Wednesday, May 29, 2019

Providences Black Chinese: A Love Story :: China Short Stories Papers

savings Black Chinese A Love Story On the morning of February 23rd, 1901, Chung Yick stood chatting with Mr. Joseph Hoffman, the proprietor of the picture frame shop on the ground appall of the Charles Street house the two men shared with several different tenants. The house wasnt much better than a tenement building, with its dirty wooden fountain and narrow crooked stairs. A crude sign on one side said PICTURES in bold letters, marking the entrance to Hoffmans store. The Yicks lived on the other side, along with the Rileys and the widow Driscoll, who were cramped up on the second floor. Still, it was a decent street to live on, with a mixture of small shops and house physicianial homes and the Mosshassuck River front crawl alongside it like an emaciated and sleepy serpent. Chung was a gaunt man in his forties with hollow cheeks and intense brown eyes-he projected a plastered gravity that was somehow incongruous with popular notions of the jolly, docile Chinaman. Instead of the traditional Chinese collarless jacket, he sported a conservative brown suit, complete with vest, tie, and slim black shoes. Chung was a cook by trade and a good one, too-well enough respected for the Providence Journal to dub him one of the citys best-known Chinese restauranteurs. Most likely, he was an employee of the Wah, Yee, Hong & Co. eating house, the Chinese restaurant located closest to his home, just a brisk fifteen-minute walk forth at the bottom of College Hill.
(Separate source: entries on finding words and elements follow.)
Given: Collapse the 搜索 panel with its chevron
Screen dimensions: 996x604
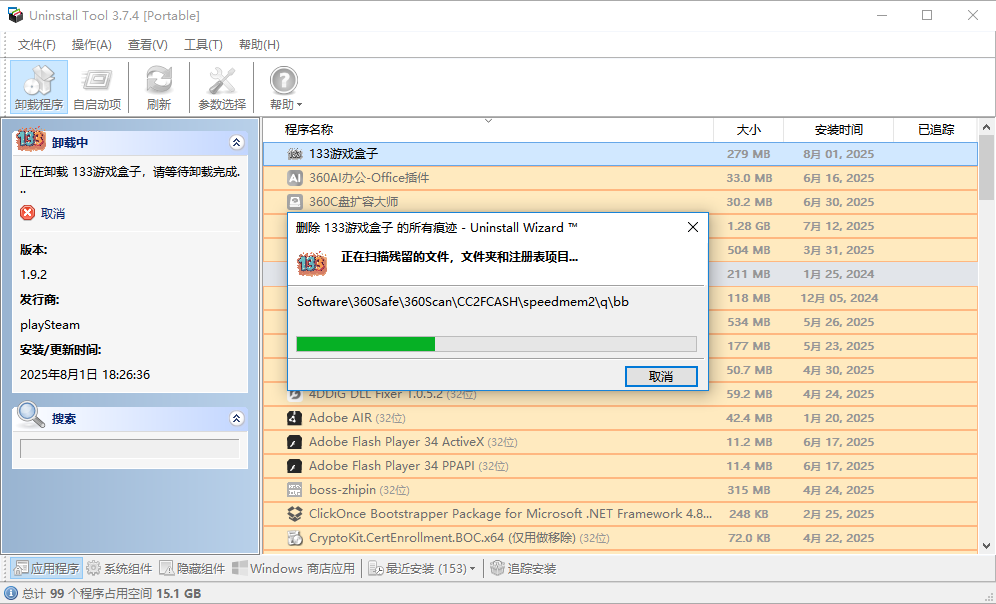Looking at the screenshot, I should coord(237,418).
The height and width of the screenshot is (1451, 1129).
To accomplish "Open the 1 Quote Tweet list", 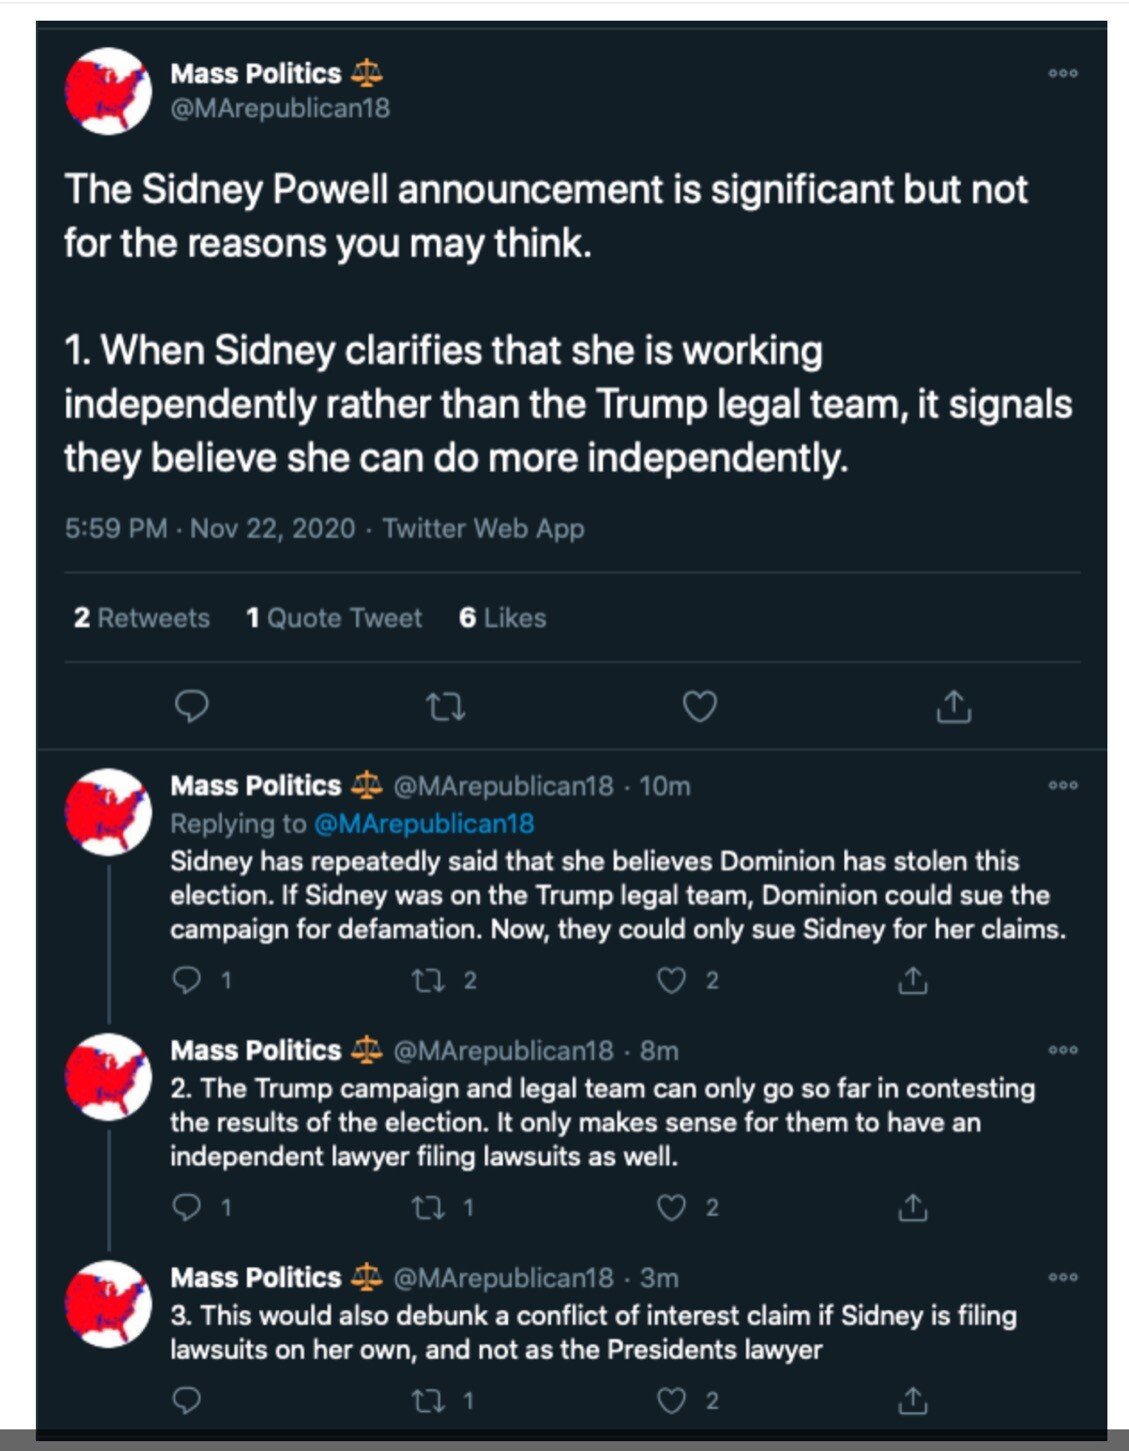I will [334, 618].
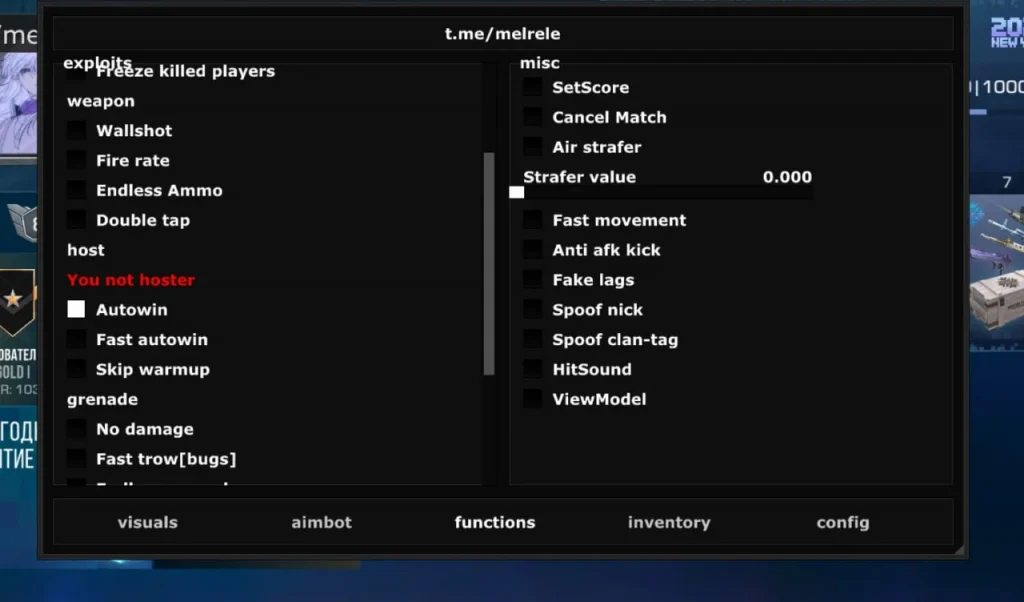Toggle the ViewModel checkbox
The width and height of the screenshot is (1024, 602).
pos(533,400)
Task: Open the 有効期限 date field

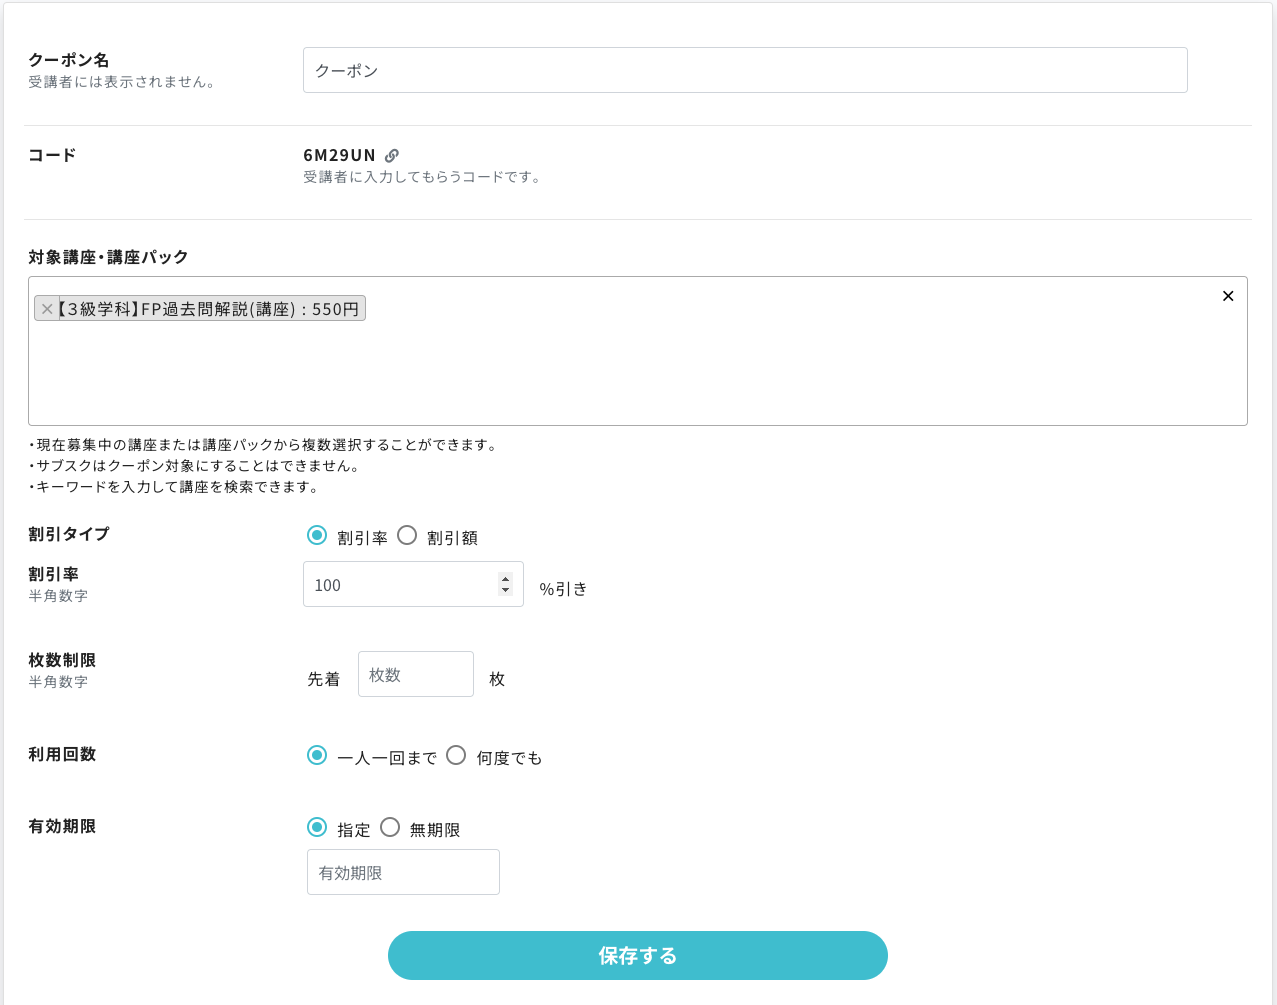Action: pyautogui.click(x=403, y=872)
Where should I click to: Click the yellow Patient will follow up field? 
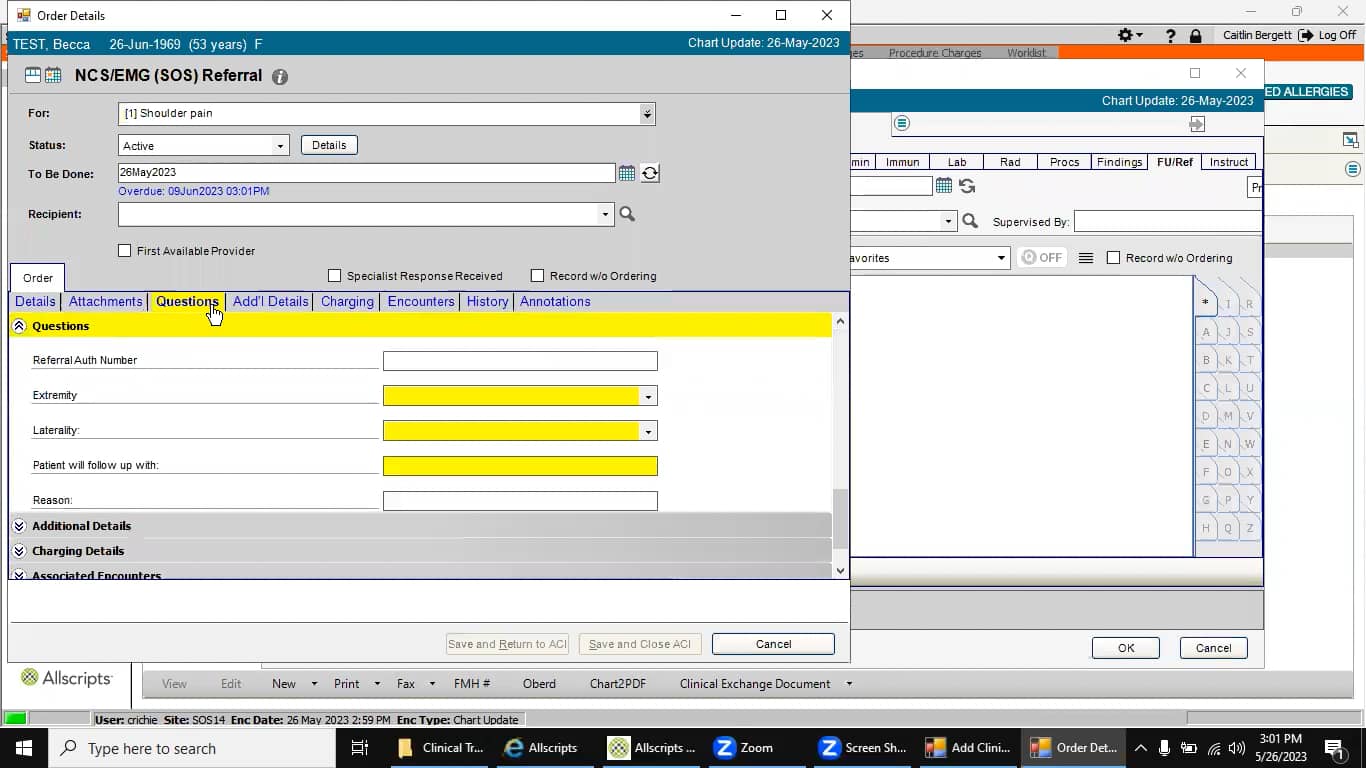click(520, 466)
It was a windy Saturday morning with temperatures well below freezing, and Chung relished these last moments of warmth inside the store before hed have to venture out into the cold. Several thousand miles away from his old home in southern China, where temperatures fluctuated between hot and hotter, Chung still hadnt quite adjusted to Providences bitter winters. That walk would be especially brisk at present John, Mr. Hoffman said suddenly, addressing Chung by his chosen American name, Whats all that ra cket? Indeed, some great noise-frantic footsteps and shouting-could be heard coming from the general direction of Chungs kitchen where, minutes earlier, he had left his wife and stepdaughter bustling about their morning chores. Its a fire someone shouted from outside. The attics on fire The first official Chinese resident in Rhode Island appeared on the state census in 1865, but there may have been at least one Chinaman in Providence even earlier.

No comments:

Post a Comment

Note: Only a member of this blog may post a comment.